New password push script

Greetings...

I have a monthly task to update root passwords on 49 servers. Direct root access is restricted by direct ssh login, however the root account can be accessed by su - root.

Is there a push script I can run from an admin lpart to login to the servers and update the root pw, without having to manually log into each one and update it manually?

Thank you :)
5 REPLIES 5
Dennis Handly
Acclaimed Contributor

Re: New password push script

What type of passwords do you have?
It isn't NIS. But do you have trusted, shadow passwords or the default?

If the latter, you could just edit /etc/passwd, possibly with vipw(1m).
B Wade Moll
Frequent Advisor

Re: New password push script

we haven't altered the settings on the servers so I suspcet they are standard.

Thank you :)
Olivier Masse
Honored Contributor

Re: New password push script

Personally I would use expect to automate the process of logging on, providing your password, doing a "su -" and entering a new proot password. Be prepared to do some TCL coding, and unless you're using one-time-passwords to log on your servers, it will pay itself off quickly. I do this fairly often to distribute commands on my servers.

http://hpux.connect.org.uk/hppd/hpux/Tcl/expect-5.43/

What I like with expect is that implementing scripts with it is not "illegal" technically as far a a security auditor is concerned... you're not going through a backdoor, you're only simulating someone who types really, really quickly. :)

Other alternatives involve using DSAU (distributed system administration utilities) or the command fan-out feature of Systems Insight Manager. I never tried them and I don't know how much extensible they are to let you elevate your privileges once you're logged in.

Good luck
mvpel
Trusted Contributor

Re: New password push script

Check out the PermitRootLogin option of "forced-commands-only" in the sshd_config man page.

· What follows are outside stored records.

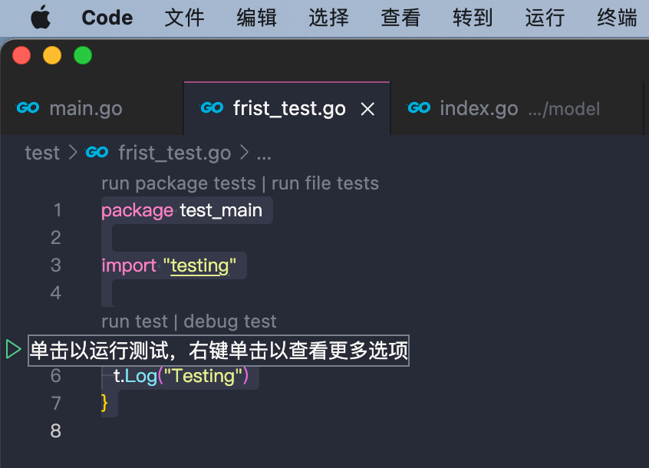Open the 运行 menu
The width and height of the screenshot is (649, 468).
(x=545, y=18)
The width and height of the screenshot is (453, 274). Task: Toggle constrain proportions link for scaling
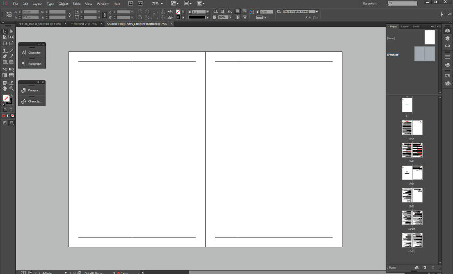point(104,15)
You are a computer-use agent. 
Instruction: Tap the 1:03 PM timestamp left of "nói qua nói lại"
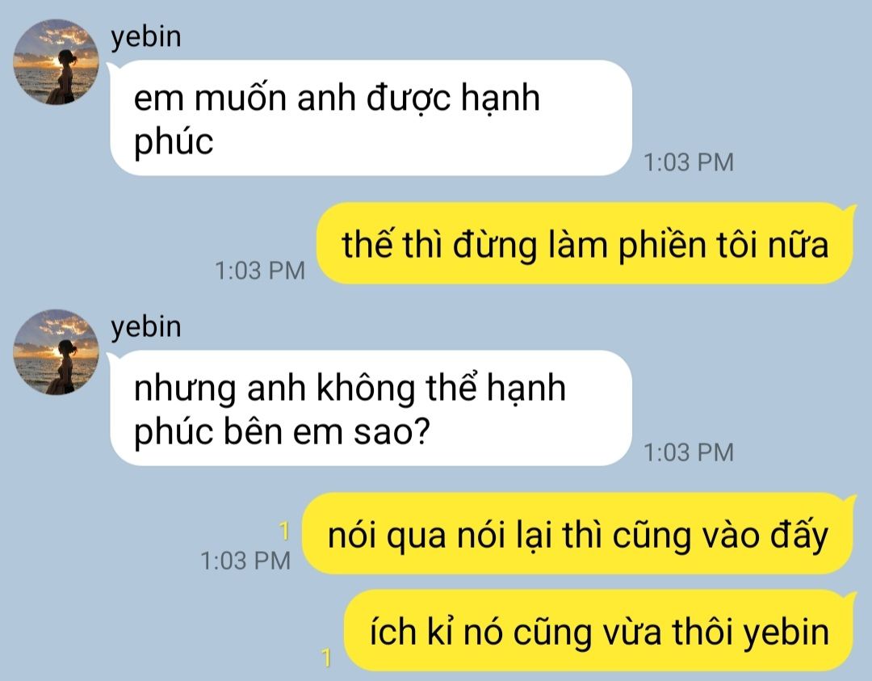[x=245, y=561]
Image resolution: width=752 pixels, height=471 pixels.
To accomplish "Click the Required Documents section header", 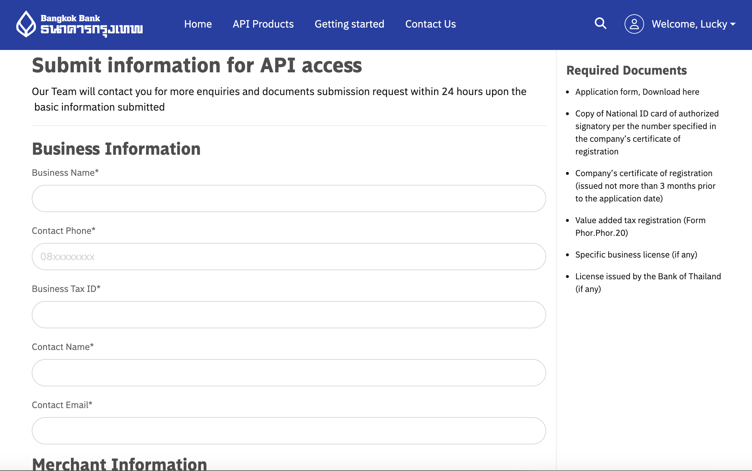I will [626, 69].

This will prevent remote ssh root connections except when:

1. You authenticate with a public key.
2. The authorized key permits only a specific command.

See the sshd man page for an example of an entry in authorized_keys:

command="dump /home",no-pty,no-port-forwarding 1024 33 23...2323 backup.hut.fi

The "from=" directive in root's authorized_keys would also allow you to restrict root login to originate only from a specific hostname or IP address.

All you'd need to do is define the "password-change" key-pair, update the sshd_config and restart sshd on the 49 machines, and update the ~root/.ssh/authorized_keys file with the public key and the command to be run.

If you don't set a password on the private key and just rely on 400 permissions to protect it, the ssh command would run without prompting you for the root password each time. Or, if you do set a password on the private key, you'd want to set up ssh-agent and add the private key before starting the 49 ssh runs.

You'd need to cook up a way to deliver the new password or crypt string to the remote systems. Perhaps access an NFS-mounted file containing the hash string which the command= script would paste into the passwd? Or set "passwd root" as the command in each host's authorized_keys, and just center-click paste the new password into the prompts 98 times - still much quicker than a 100% manual update.
Sp4admin
Trusted Contributor

Re: New password push script

We have a script that can push you CAC enable Credentials or your ssh_keys. but I guess I'm old school when it comes to the root password. I preferred to change it manually. If you jack it up then you're talking about reboot to signal user to fix it.